Search the records for "will" and copy each line that holds it.
────────────────────────────────────────
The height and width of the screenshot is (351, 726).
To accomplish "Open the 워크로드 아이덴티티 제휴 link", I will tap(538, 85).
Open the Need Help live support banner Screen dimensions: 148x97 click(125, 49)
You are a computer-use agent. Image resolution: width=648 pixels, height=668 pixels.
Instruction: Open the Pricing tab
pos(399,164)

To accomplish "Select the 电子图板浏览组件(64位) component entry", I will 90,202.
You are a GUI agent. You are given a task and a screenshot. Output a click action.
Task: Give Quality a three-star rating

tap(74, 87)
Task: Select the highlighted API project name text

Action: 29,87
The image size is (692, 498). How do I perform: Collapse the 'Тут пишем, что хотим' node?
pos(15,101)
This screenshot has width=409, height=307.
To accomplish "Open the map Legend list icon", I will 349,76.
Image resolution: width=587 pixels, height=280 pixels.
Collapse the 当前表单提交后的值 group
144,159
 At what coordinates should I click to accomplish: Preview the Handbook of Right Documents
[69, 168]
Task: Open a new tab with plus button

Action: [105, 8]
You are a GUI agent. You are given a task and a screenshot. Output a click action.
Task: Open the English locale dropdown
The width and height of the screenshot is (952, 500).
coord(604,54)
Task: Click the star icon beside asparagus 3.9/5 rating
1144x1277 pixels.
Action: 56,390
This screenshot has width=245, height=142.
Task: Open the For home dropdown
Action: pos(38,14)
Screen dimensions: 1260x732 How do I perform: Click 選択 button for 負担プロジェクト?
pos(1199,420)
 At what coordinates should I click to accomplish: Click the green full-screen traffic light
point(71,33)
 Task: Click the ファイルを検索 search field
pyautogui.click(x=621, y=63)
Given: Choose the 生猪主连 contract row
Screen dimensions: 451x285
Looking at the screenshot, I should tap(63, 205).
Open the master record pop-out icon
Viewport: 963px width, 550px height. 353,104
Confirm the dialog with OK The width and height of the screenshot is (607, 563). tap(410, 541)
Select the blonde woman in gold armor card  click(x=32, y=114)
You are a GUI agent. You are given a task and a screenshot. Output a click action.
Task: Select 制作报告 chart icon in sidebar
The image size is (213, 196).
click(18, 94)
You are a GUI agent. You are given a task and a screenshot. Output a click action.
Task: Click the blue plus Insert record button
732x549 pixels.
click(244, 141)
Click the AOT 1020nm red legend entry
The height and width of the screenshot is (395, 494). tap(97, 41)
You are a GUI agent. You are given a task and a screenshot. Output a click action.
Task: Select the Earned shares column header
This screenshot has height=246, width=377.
────────────────────────────────────────
• [Output]
To accomplish "Open the 워크로드 아이덴티티 제휴 link", I will tap(538, 85).
To accomplish "Select the 电子图板浏览组件(64位) component entry", I will 90,202.
To accomplish "Open the map Legend list icon", I will 349,76.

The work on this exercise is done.